# How to stop my camera from starting up at the time set page?



## candyceryj (May 27, 2014)

Hello there.
I had been using my Canon 600D DSLR camera for sometime.
However, recently I brought it along to my trip to Taiwan.

So what happened was that, I was putting it up on my tripod and the wind there was really big, and it blew so hard on my DSLR, that it sends my DSLR crashing on the concrete floor.
My UV-Lens cracked and I had problem with my kit lens autofocus. *Thankfully, it was the kit lens* 
It still works except for the autofocus, and I had to use manual focus instead or use another lens. 
I went Taiwan during December, and it was their monsoon season, so my DSLR was slightly drenched too which caused my DSLR to black out.  

Read up from the internet and people did mentioned, to save a drenched camera, is to leave it in a dry box for a period of time.
Which is what I did when I returned back to my country, and it works again. 
Able to be switched on, and the camera works fine, taking still quality photos.
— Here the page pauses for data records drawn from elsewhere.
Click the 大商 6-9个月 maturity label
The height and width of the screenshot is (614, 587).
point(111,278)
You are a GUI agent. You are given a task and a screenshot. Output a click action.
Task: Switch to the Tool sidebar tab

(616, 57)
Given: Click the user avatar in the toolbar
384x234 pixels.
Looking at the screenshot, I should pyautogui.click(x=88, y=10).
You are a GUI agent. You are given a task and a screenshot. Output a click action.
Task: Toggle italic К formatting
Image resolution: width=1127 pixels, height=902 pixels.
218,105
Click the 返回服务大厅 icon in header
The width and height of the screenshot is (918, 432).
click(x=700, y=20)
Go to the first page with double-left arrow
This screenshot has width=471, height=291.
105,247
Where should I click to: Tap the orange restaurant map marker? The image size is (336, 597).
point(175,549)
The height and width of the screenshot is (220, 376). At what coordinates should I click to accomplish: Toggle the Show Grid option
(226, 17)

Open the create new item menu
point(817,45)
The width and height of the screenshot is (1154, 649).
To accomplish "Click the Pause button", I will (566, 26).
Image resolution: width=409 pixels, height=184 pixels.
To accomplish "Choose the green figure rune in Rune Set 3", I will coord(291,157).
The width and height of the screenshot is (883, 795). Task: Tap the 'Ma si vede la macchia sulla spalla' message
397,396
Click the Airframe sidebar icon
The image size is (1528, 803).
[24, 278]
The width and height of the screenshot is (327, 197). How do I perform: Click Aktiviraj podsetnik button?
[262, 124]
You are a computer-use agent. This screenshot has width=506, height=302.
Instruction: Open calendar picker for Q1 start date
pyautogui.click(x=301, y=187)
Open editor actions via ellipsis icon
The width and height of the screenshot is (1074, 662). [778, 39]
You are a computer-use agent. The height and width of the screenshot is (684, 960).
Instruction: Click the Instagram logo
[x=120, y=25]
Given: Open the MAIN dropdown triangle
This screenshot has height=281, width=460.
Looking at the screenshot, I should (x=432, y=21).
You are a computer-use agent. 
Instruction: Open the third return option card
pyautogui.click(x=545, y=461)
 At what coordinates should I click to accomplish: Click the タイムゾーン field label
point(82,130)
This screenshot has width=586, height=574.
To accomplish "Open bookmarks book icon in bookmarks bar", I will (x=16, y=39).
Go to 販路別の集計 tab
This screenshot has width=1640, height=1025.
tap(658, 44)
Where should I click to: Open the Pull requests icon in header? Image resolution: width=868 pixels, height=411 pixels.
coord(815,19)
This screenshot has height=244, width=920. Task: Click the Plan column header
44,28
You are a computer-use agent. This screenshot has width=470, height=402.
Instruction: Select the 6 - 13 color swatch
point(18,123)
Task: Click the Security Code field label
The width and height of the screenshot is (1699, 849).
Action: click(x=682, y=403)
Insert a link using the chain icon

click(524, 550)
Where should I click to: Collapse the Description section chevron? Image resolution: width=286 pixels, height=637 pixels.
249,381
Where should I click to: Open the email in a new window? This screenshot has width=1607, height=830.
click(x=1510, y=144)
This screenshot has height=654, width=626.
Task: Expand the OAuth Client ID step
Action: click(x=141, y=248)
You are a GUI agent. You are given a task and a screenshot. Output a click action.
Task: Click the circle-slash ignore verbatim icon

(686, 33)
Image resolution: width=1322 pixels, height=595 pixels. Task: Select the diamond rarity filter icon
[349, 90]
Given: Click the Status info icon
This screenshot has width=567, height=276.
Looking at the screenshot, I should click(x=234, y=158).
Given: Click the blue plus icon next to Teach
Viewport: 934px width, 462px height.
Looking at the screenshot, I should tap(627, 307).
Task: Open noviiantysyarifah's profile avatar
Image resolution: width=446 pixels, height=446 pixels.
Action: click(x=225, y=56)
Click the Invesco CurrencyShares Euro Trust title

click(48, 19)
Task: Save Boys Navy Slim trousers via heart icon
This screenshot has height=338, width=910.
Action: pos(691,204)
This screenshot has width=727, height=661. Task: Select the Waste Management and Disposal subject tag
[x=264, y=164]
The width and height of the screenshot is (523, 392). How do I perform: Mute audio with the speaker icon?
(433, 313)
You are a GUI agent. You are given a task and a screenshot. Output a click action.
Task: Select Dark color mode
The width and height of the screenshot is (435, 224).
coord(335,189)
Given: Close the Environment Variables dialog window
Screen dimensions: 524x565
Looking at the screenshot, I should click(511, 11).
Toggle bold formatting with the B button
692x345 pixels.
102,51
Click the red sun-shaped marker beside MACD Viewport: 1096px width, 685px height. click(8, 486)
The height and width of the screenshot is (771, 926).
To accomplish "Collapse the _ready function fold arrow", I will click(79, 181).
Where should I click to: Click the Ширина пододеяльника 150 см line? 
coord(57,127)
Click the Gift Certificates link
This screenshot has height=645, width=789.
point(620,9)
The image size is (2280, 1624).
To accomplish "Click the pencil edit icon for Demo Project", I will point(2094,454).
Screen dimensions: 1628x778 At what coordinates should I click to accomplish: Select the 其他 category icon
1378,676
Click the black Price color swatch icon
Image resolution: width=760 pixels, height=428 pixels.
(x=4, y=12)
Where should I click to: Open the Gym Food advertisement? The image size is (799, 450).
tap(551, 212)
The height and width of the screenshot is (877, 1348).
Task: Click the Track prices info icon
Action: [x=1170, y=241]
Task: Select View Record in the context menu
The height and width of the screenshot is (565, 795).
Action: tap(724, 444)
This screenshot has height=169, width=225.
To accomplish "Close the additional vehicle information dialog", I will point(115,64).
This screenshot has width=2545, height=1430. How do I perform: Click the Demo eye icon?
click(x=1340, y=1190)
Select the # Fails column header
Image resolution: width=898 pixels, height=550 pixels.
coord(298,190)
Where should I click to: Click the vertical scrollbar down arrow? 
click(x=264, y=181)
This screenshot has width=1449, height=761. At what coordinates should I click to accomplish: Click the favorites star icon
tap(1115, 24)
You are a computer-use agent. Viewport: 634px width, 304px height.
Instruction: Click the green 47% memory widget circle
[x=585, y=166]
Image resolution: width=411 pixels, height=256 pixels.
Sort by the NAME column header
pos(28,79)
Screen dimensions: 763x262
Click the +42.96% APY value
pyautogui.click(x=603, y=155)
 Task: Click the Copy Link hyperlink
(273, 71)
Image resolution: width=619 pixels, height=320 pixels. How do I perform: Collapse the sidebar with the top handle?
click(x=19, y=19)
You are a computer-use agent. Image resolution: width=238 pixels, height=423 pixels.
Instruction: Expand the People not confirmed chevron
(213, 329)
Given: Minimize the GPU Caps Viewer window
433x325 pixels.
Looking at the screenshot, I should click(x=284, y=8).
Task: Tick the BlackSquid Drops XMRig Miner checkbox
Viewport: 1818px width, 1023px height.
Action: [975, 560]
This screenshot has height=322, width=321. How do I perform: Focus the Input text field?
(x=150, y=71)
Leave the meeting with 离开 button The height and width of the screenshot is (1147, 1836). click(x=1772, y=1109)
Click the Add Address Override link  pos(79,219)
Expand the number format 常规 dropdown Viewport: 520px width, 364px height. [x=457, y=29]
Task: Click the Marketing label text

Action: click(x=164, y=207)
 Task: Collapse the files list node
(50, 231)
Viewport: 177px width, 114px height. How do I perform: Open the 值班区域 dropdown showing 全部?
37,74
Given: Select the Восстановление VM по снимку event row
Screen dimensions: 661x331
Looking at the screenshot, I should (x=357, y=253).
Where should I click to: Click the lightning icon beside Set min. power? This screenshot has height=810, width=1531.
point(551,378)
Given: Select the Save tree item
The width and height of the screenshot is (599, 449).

But the problem now is that, whenever I switched my camera on, it will always be the time set up page. 
Which I have to set the time, each time, I switch it on again. 
I'm not sure whether it was due to the crash or the drenched, but anyone knows why and is there any ways I can deal with this?


----------



## Nomad57 (May 27, 2014)

Most cameras have an internal date/time battery, either rechargeable or replaceable. Check your manual, look for date/time battery.

Nomad57


----------



## TCampbell (May 27, 2014)

I think you'll have to contact Canon.  Some models have a separate date/time battery (usually a coin-sized battery).  Other cameras have an internally rechargeable battery which takes it charge off the main battery.  As long as the camera doesn't go without a charged main battery in the body for extended periods of time, it'll keep track of the date/time.  

I believe your 600D has the internal rechargeable (not user-serviceable) battery.  That battery may be shot.


----------